NYAY: No bridge between two Indias -R Ramakumar
A closer look at the Congress party’s proposed income transfer scheme.
“Two Indias are being created. One of the rich and the other of the poor… we are going to bridge these two Indias. And we are going to make sure that this one India that is formed has opportunity for all…. The idea is that you take the India of opportunity, you grow that India. Then you take some of the benefits, put them into the villages and thus engage and integrate that India into the first India.”
—Rahul Gandhi, different speeches
“Brand Rahul”, Aarthi Ramachandran argues in her 2012 book Decoding Rahul Gandhi, was primarily founded on the plank of “two Indias”. Over many years, Rahul Gandhi has carefully cultivated this pro-poor, left-of-centre image as distinct from, for instance, the “suit-boot ki sarkar” of Prime Minister Narendra Modi. The manifesto of the Congress party for the 2019 Parliament election is a careful attempt to build further on this brand of their leader. In today’s narrative-driven world, success in branding is determined by one’s ability to tell the best story. A few weeks ago, Modi offered his story through the Pradhan Mantri Kisan Samman Nidhi (PM-KSN), a scheme that promises to provide Rs.6,000 annually to every farmer household that has less than two hectares of land. Rahul Gandhi’s effort is to match it with an alternative offer: Nyuntam Aay Yojana (NYAY), which promises Rs.6,000 a month for the poorest 20 per cent of households.
His offer has a specific background. Liberalisation of the Indian economy, particularly in the decade of the 2000s, produced high levels of economic growth. However, two associated outcomes were strikingly visible. First, the growth of incomes did not lead to an appreciable fall in absolute poverty or improvement in human development indicators. Secondly, the growth of incomes was deeply unequal in its spread. Since 2000, according to the estimates of the World Inequality Lab (WIL)—whose “core mission is to maintain and expand the World Inequality Database” (WID)—the incomes of the bottom 90 per cent of the population grew at about 2 per cent a year, while the incomes of the top 1 per cent grew at 7 per cent a year.

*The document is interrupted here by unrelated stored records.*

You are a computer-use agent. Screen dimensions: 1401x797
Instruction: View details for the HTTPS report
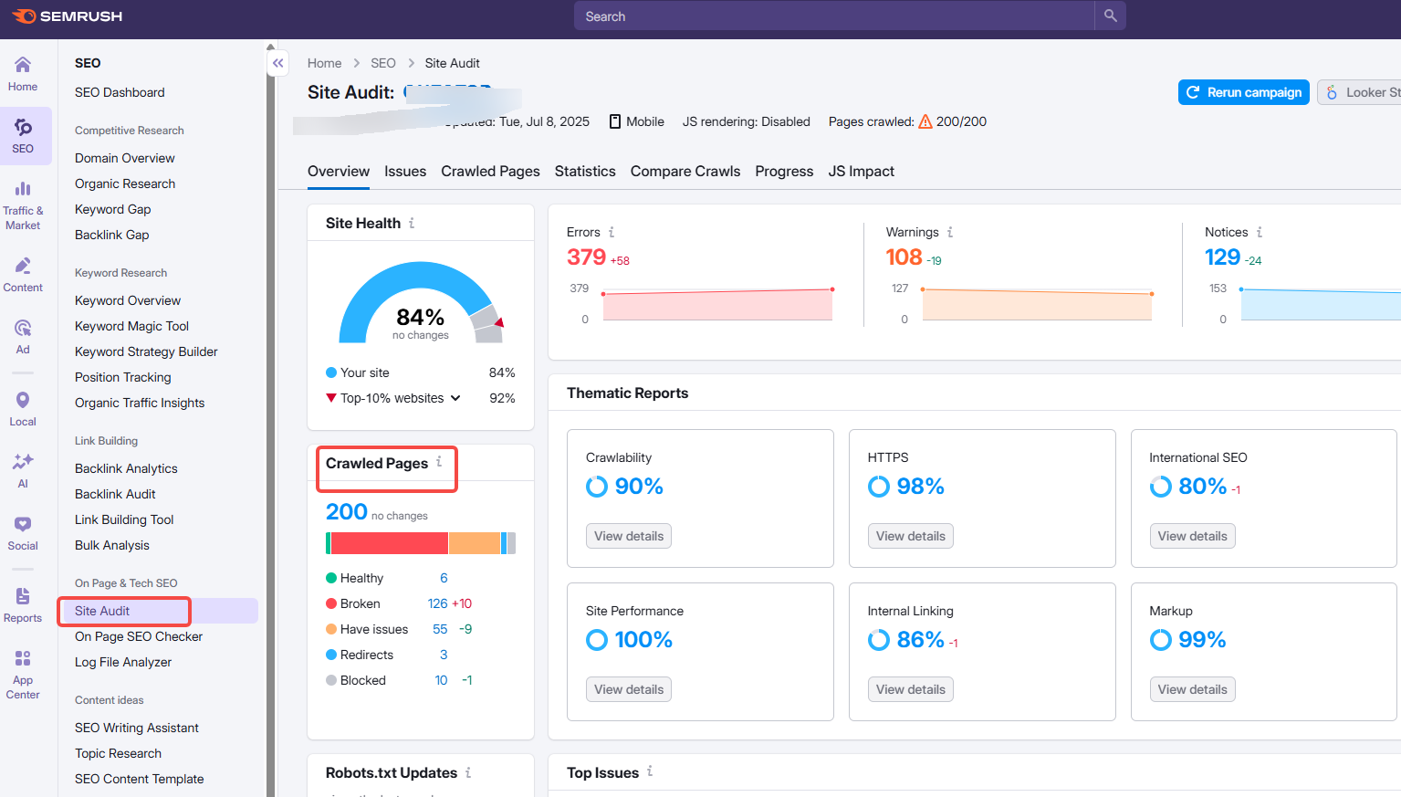(910, 536)
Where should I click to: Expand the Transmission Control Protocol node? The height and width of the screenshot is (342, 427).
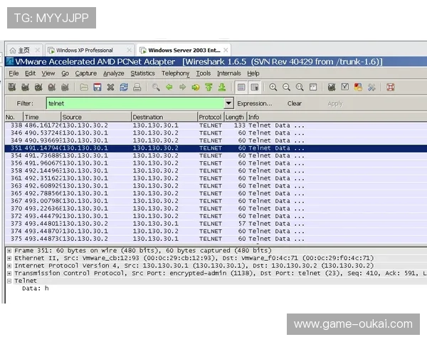tap(9, 273)
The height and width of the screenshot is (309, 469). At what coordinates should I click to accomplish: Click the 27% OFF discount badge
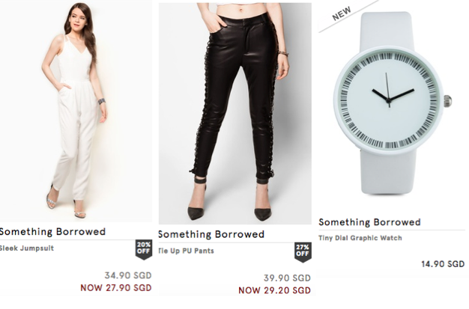click(x=303, y=252)
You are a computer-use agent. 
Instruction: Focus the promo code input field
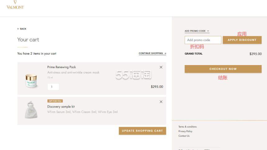203,40
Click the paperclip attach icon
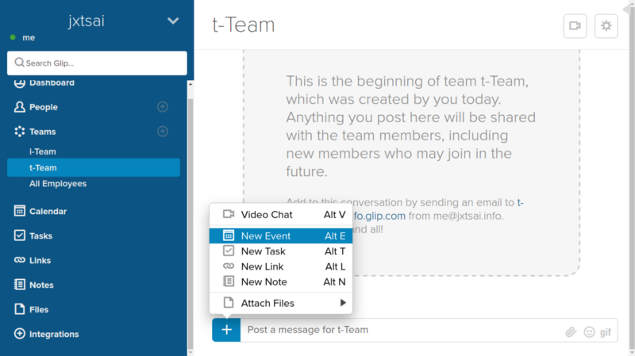This screenshot has height=356, width=635. coord(571,331)

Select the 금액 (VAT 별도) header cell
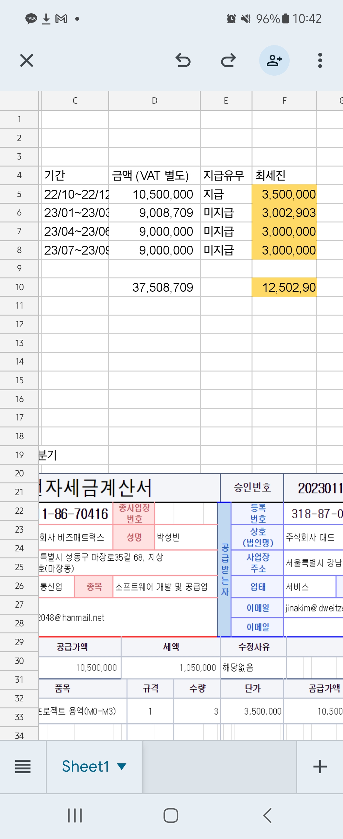154,176
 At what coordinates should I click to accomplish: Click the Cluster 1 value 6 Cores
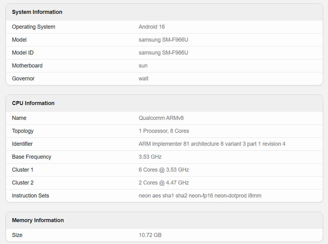click(164, 170)
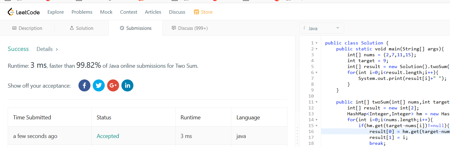Fold the for loop at line 14
This screenshot has width=450, height=147.
pos(316,120)
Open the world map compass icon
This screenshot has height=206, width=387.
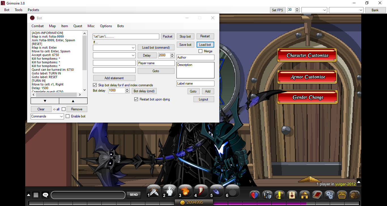click(292, 195)
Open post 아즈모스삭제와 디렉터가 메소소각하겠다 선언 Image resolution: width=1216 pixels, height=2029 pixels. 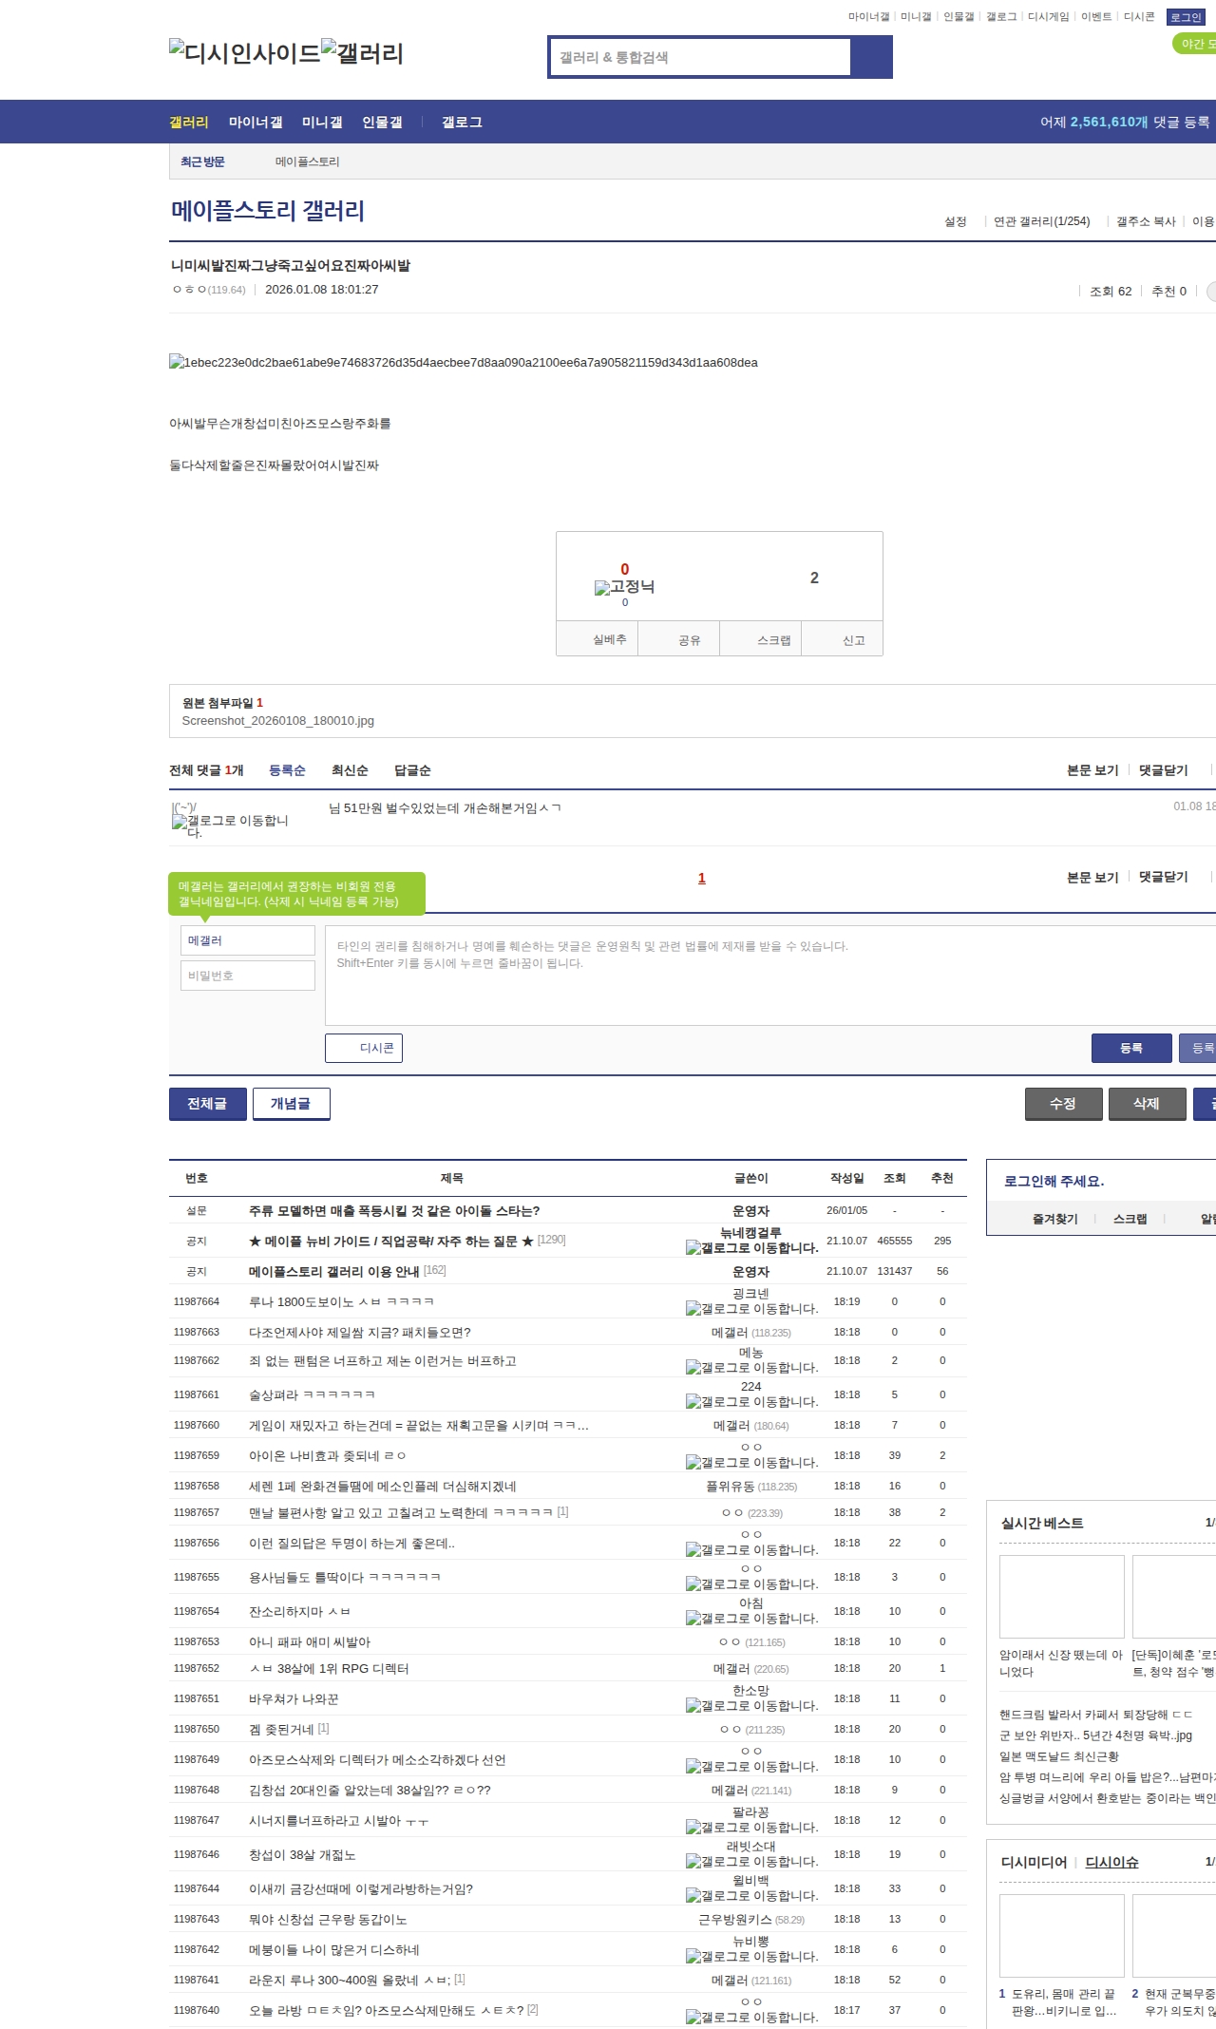[x=377, y=1760]
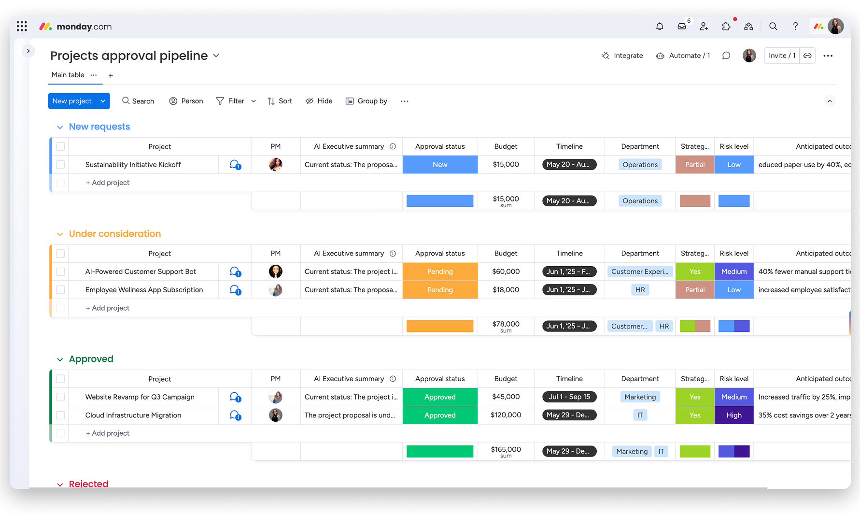Collapse the New requests group
The height and width of the screenshot is (514, 860).
pyautogui.click(x=60, y=127)
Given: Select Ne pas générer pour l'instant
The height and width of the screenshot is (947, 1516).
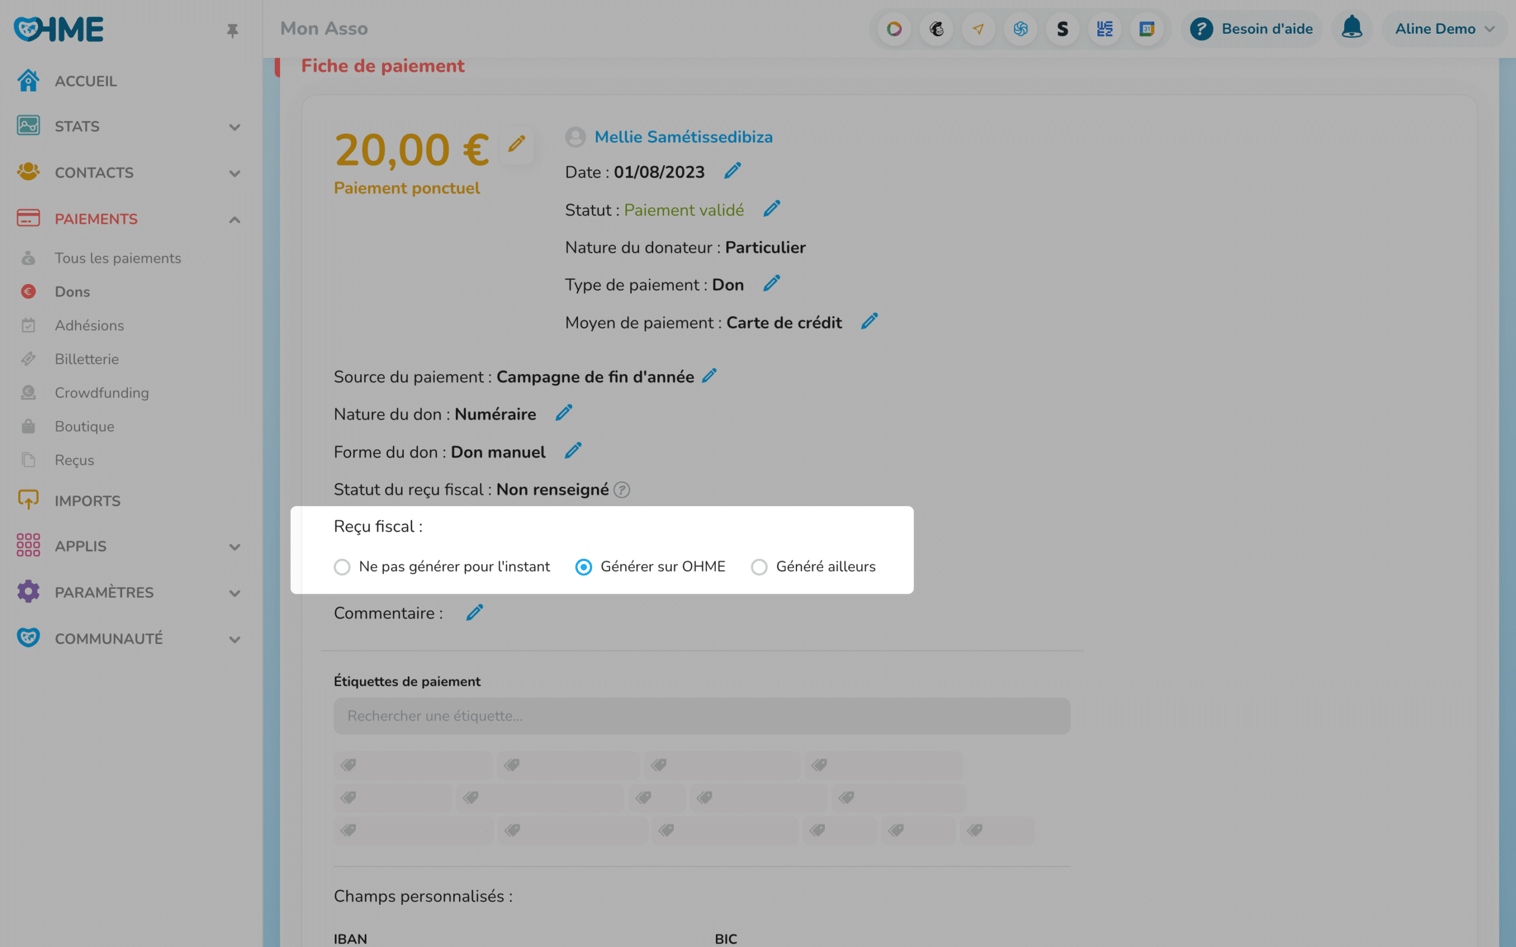Looking at the screenshot, I should coord(342,567).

Since 1980, if the share of income growth cornered by the top 0.1 per cent was 12 per cent, the corresponding share for the whole of the bottom 50 per cent was just 11 per cent. Rahul Gandhi’s effort has been to politically position himself as a representative of those who have lost out during this long phase of unequal growth. Thomas Piketty, a founder of the WIL, has admittedly been advising Rahul Gandhi on the design of NYAY.
There is another side to the inequality story that many observers miss. Income inequality in India is driven by inequality in wealth endowments. For 2012, the WID estimates showed that the top 1 per cent of India’s population owned 30 per cent of the total wealth and the top 10 per cent of India’s population owned 63 per cent of the total wealth. On the other hand, the bottom 50 per cent owned just 8 per cent of the total wealth. Land and buildings formed about 90 per cent of the wealth of households, and as such, unequal distribution of land has been the foundational factor that has generated and fostered income inequalities in the rural areas. This is not a new finding; scholars in agrarian studies have underlined this feature of rural inequality for decades. In the urban areas, it was the growth of financial assets and savings that explained a large part of the observed income inequality.